On the link between natural emergence and manifestation of a fundamental non-Gaussian geostatistical property: Asymmetry

The geostatistical workflow of data analysis, model fitting, and subsequent interpolation or simulation has recently been enhanced by several methods. These methods can be summarized under the terms 'rank-order geostatistics', for the empirical analysis part of the workflow, and 'copula geostatistics', for the theoretical foundation and the modeling (interpolation or simulation). Besides taking into account non-Gaussianity, the main advantage of this alternative way to treat geostatistical problems is the descriptive power and standardized interpretability.

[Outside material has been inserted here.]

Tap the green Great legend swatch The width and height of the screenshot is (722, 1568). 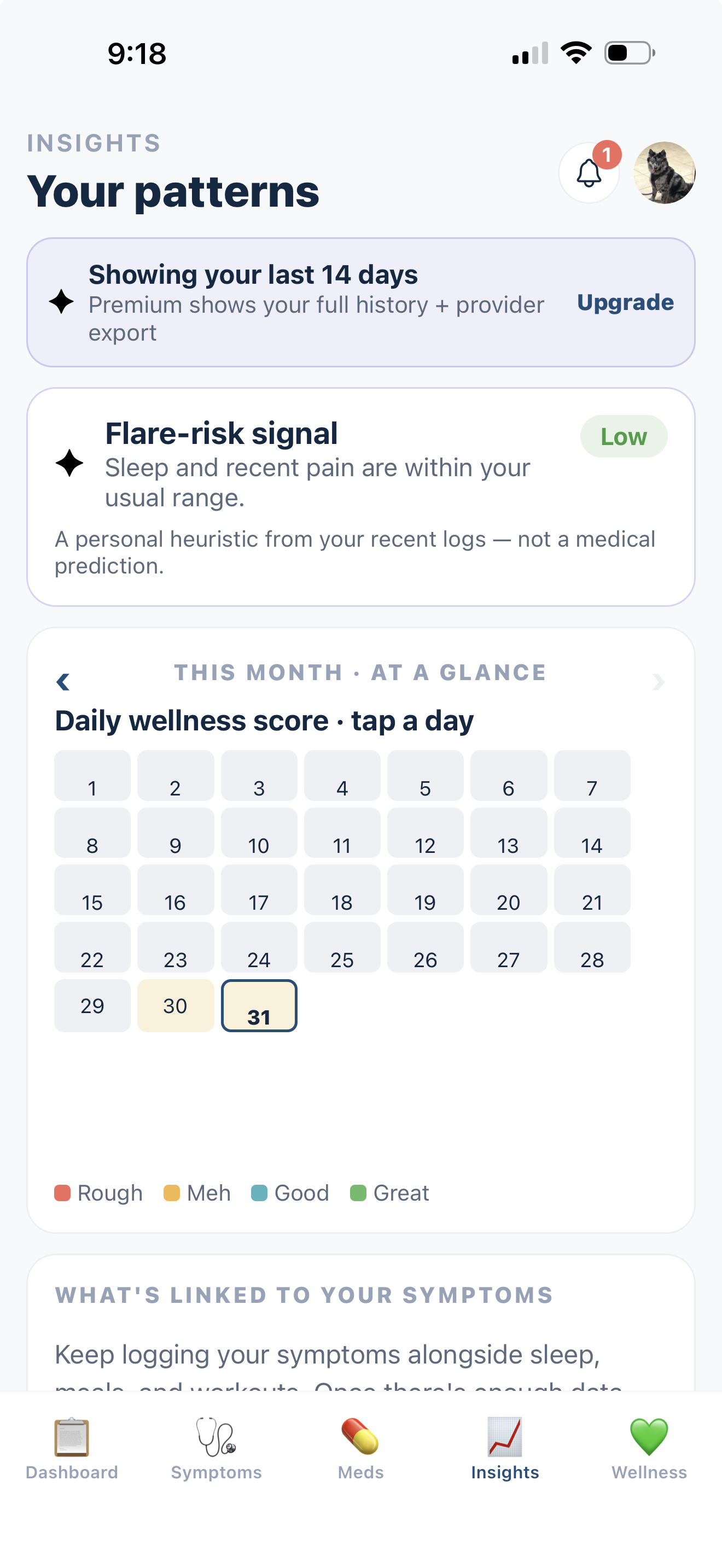(358, 1193)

This paper addresses the empirical analysis part of the workflow. We investigate the interplay between structural features, statistical properties, and underlying dynamic processes of a realization of a spatial field.(1) In the first part of this paper we recapitulate and consolidate the advances in the empirical analysis part of the geostatistical workflow and put them into context of 'classical' geostatistics. We place particular emphasis on the theoretical foundation of so called asymmetry functions, because in our opinion they are the necessary first step away from Gaussian geostatistics. (2) In the second part, we rigorously analyze how specific types of structural features are related to the asymmetry of a spatial field. In the geostatistical tradition of interpreting the shape of variograms or correlation functions, we give examples of how to interpret different shapes of the asymmetry function. (3) We subsequently report how dynamic processes naturally lead to the emergence of asymmetrical (non-Gaussian) spatial structures. To demonstrate these findings, we investigate the manifestation of different spatial data sets (land surface elevation, groundwater contamination, grades of an undergraduate exam) and relate the non-Gaussian structural features to the underlying dynamic processes. Numerical process models are utilized to manifest evidence of how realistic processes naturally lead to complex non-Gaussian structures.The key purpose of this paper is to show that asymmetry is a fundamental geostatistical property and a result of different kinds of spatial processes.